La propietaria de la vivienda concedía el viernes una entrevista y emplazaba a Montero a conseguir a sus inquilinos una vivienda de 1.000 euros, si es que tan interesada estaba en su bienestar. La afectada por este escándalo -su homónima- hablaba el miércoles con el periodista Juan Soto Ivars y le confesaba su desazón por la situación kafkiana en la que se había visto involucrada. Sin comerlo ni beberlo, sin ser ni siquiera la persona que pretendía ‘ajusticiar’ Montero, había sido atacada por la turba. Ella y su negocio, una casa rural.

Difama, que algo queda

Afirmaba Umberto Eco que para deslegitimar a alguien basta con decir que ha hecho algo mal. Los promotores de los juicios sumarísimos en las redes sociales han olvidado que para considerar a una persona culpable de algo es necesario que haya hecho algo punible o incorrecto; y que existan pruebas sólidas de ello. No basta con que un indocumentado o un transmisor de la enfermedad de la rabia, como el sindicato de inquilinos o la propia Montero lancen un tiro al aire.

Entiendo que para quienes nacieron con los derechos fundamentales reconocidos sea difícil de asimilar que resulta más garantista absolver a un asesino, si no existen pruebas de su crimen; que condenar a alguien sobre el que existen únicamente testimonios infundados en su contra. Es el caso de Plácido Domingo: puede ser culpable o no serlo. Podemos estar ante un despreciable acosador o ante un hombre que ha sufrido una difamación. El gato puede estar vivo o muerto dentro de la caja. Pero si no existen pruebas concluyentes de sus actos, cualquier afirmación rotunda sobre su situación será injusta.

Cualquiera puede ser víctima del #MeToo de moda o de una monumental paliza tuitera. Pese a que no haya hecho nada de lo que le acusan.

Emprenderla contra una señora porque una persona influyente, como Irene Montero, cite sus señas de identidad en un mensaje en las redes sociales resulta ruin. Y cada una de las personas que insultó a la mujer a la que citó Montero –y a la equivocada- tiene un punto de inconsciencia que es despreciable.
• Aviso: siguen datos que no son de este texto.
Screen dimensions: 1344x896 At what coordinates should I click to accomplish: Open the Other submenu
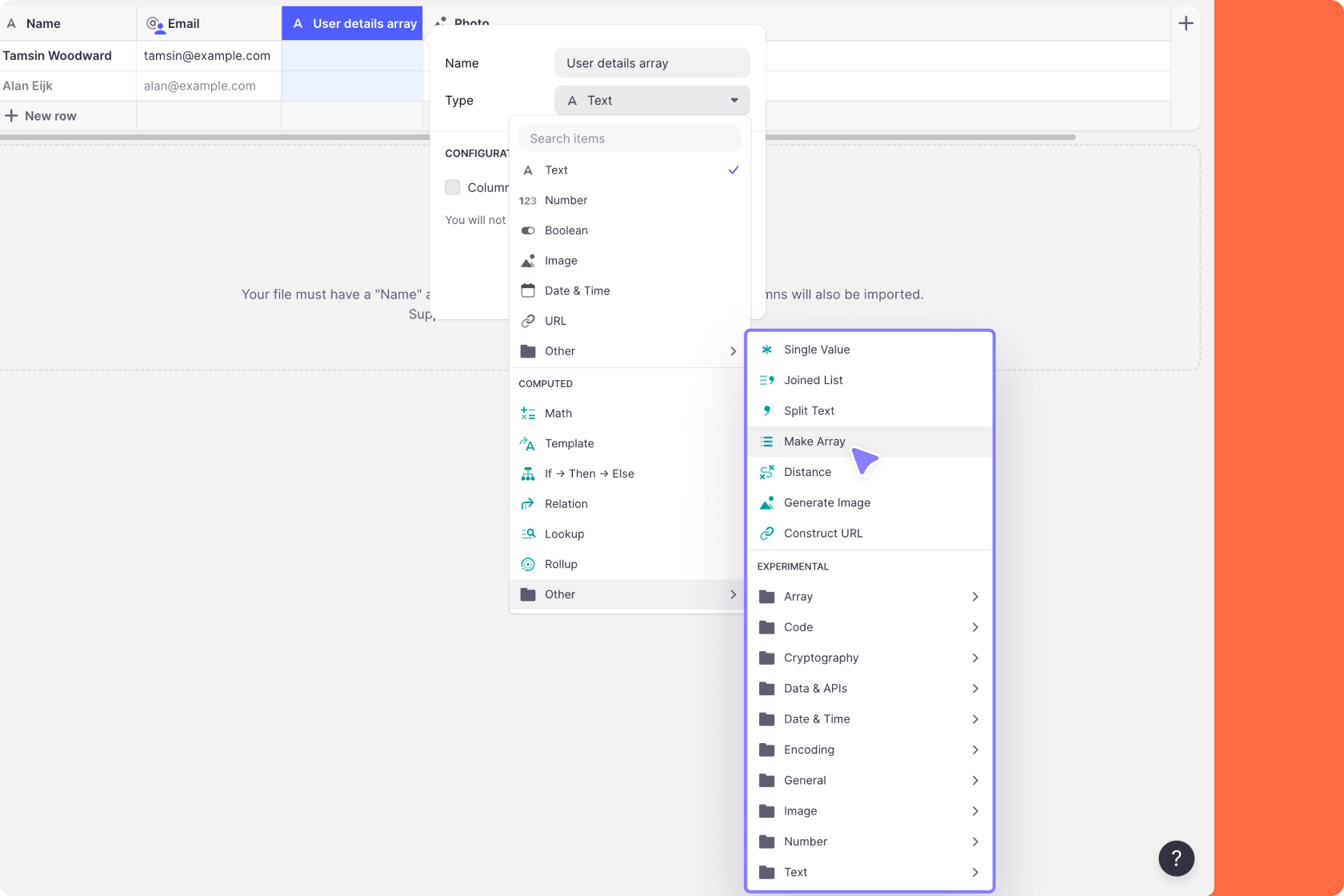point(628,594)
Del mismo modo, habría que reflexionar sobre el peligro que implica el que celebridades con miles de seguidores en las redes sociales –o en los medios de comunicación- sean capaces de lanzar a la turba contra determinados objetivos para cumplir unos fines concretos, sin reparar en consideraciones éticas.

A eso se le puede llamar populismo; y, precisamente, el populismo bien puede servir para evitar el descalabro en unas elecciones, que es lo que ocupa estos días a Unidas Podemos. Normalmente, el discurso deslenguado está inversamente relacionado con la inteligencia argumental.

Son tiempos tenebrosos en los que las pequeñas dictaduras morales cotidianas han ganado fuerza, espoleadas por el malestar de unos ciudadanos que han sufrido los rigores de la crisis y por un cambio de paradigma que resulta difícil de explicar para quienes desconocen los precedentes o para quienes no tienen excesivo tiempo para respirar, en medio de la batalla diaria. Los medios deberían contribuir a disipar cazas de brujas y linchamientos como el que inició el otro día la portavoz de la formación morada. Pero como la masa da audiencia; y la audiencia es fácilmente convertible en dinero, no suelen contribuir a calmar la tempestad.

En esta situación, cualquiera puede ser víctima del #MeToo de moda o de una monumental paliza tuitera. Pese a que no haya hecho nada de lo que le acusan. O pese a que sólo haya cometido el delito de opinar. Se puede decir que, en tiempos en los que todo vuelve a ser pecado, nadie está libre de pecar.